FRAGMENTO DEL TEXTO -
────

En
la segunda mitad del siglo XX, Shakespeare, en particular, y la Ópera
también, experimentaron, con estoicismo
o éxito, adaptaciones, actualizaciones, trasposiciones temporo-espaciales. ¿Por
qué hacer transcurrir las obras de Shakespeare en el siglo XVI (o cuando sea
que transcurran originalmente) cuando podemos trasladarlas a cualquiera de los
siglos que vinieron después? ¿Por qué Romeo
y Julieta deben siempre amarse en Verona cuando pueden hacerlo en Jamaica,
Los Ángeles o la India? ¿Por qué arrinconar siempre a la Norma de Bellini entre druidas y romanos cuando podemos hacerla
sufrir con gusto en la Italia fascista con coros que comen pizzas? No vean
crítica en lo que antecede, ni por un instante crean que me he vuelto (¡Dios no
lo permita!) tradicionalista o conservador, no, (Vive la liberté!) sólo
menciono ejemplos.
Entre
los tantos tiempos y lugares a los que fue a parar Shakespeare figura nada más
ni nada menos que el Far West o sea el viejo y querido Lejano Oeste.
Esto
viene a cuento porque en un foro privado en el que los adscriptos nos
intercambiamos películas, alguien sube King
of Texas (de Uli Edel, 2002) que no es sino una versión vaquera de Rey Lear protagonizada por el grande entre
los grandes, Patrick Stewart, acompañado por Marcia Gay Harden, Lauren Holly y
Julie Cox como las hijas (las dos primeras, como corresponde, muy ambiciosas y
la última, dulce y cariñosa) y por Colm Meaney, Patrick Bergin y Steven Bauer
como sus consortes o pretendientes, David Alan Grier como el bufón, y por el recordado
Roy Scheider, Matt Letscher y Liam Waite en la subtrama paralela del otro padre
y sus hijos, malo y bueno respectivamente. Más allá de simplificaciones
inevitables (la obra dura unas tres horas y monedas, y la película, un telefilm
en realidad, una hora y media), precisiones innecesarias (se insiste demasiado
en las batallas de El Álamo y de San Jacinto) y atenuación del espíritu trágico
(lógicamente grandioso en un escenario y con razón amenguado para la intimidad
de la cámara), la cosa funciona bien. Sobre todo por el compromiso y la
sapiencia de Sir Patrick. El rey, en este caso un terrateniente, a cambio de un
halago a su vanidad, sigue dividiendo sus comarcas con consecuencias
desastrosas; tarde se dará cuenta de su estupidez, sufrirá una locura
temporaria y la razón le volverá para ser consciente por última vez de su
gigantesco error. En resumen, una versión válida de este triste cuento de
padres miopes que no saben distinguir los hijos nobles de los otros que lo son
poco o nada.

────

TAREA PLANTEADA A - Por favor, enumera los lugares que el texto sobre adaptaciones de Shakespeare menciona como alternativas a Verona para Romeo y Julieta.
El texto y las filas no tienen relación entre sí.

────

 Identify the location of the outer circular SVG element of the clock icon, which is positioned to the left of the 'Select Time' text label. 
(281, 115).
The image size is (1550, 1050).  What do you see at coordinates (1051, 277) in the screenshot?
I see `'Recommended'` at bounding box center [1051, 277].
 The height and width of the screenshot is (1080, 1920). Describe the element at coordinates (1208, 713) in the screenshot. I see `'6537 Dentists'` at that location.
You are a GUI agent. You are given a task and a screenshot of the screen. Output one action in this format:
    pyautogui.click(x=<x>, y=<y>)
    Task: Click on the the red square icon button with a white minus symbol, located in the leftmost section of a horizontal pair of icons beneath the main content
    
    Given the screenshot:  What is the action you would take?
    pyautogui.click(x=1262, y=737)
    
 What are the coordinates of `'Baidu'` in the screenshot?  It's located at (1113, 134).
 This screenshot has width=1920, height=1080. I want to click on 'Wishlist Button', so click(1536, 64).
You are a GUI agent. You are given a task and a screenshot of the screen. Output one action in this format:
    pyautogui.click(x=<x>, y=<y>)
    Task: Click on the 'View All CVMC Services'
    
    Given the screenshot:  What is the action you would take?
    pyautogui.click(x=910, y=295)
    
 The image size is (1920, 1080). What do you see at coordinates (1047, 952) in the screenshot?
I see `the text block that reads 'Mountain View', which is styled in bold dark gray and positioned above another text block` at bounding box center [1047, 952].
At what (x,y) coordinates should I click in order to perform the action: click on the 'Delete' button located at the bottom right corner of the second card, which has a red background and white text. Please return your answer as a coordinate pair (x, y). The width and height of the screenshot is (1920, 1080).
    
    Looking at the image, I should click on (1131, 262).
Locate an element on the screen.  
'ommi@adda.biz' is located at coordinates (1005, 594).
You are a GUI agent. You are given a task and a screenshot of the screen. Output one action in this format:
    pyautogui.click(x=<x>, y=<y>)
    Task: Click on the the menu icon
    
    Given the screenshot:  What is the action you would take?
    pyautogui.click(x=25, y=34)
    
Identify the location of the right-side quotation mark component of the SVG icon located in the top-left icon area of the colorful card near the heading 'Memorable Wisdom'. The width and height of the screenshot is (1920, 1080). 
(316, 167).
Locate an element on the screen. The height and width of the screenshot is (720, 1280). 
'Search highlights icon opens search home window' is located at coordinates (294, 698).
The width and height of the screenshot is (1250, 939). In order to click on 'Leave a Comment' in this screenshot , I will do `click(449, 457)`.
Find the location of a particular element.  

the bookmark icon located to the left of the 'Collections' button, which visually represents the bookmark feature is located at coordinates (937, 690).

────

TAREA PLANTEADA B - Cambia "GUI agent" por "desktop assistant" en las filas que van desde el comienzo de las filas hasta la línea que contiene "This screenshot has", ambas incluidas. Escribe de nuevo solo esas líneas y deja todo lo demás sin cambios.

RESPUESTA A - Jamaica, Los Ángeles y la India.

RESPUESTA B -
 Identify the location of the outer circular SVG element of the clock icon, which is positioned to the left of the 'Select Time' text label. 
(281, 115).
The image size is (1550, 1050).  What do you see at coordinates (1051, 277) in the screenshot?
I see `'Recommended'` at bounding box center [1051, 277].
 The height and width of the screenshot is (1080, 1920). Describe the element at coordinates (1208, 713) in the screenshot. I see `'6537 Dentists'` at that location.
You are a desktop assistant. You are given a task and a screenshot of the screen. Output one action in this format:
    pyautogui.click(x=<x>, y=<y>)
    Task: Click on the the red square icon button with a white minus symbol, located in the leftmost section of a horizontal pair of icons beneath the main content
    
    Given the screenshot:  What is the action you would take?
    pyautogui.click(x=1262, y=737)
    
 What are the coordinates of `'Baidu'` in the screenshot?  It's located at (1113, 134).
 This screenshot has width=1920, height=1080. I want to click on 'Wishlist Button', so click(1536, 64).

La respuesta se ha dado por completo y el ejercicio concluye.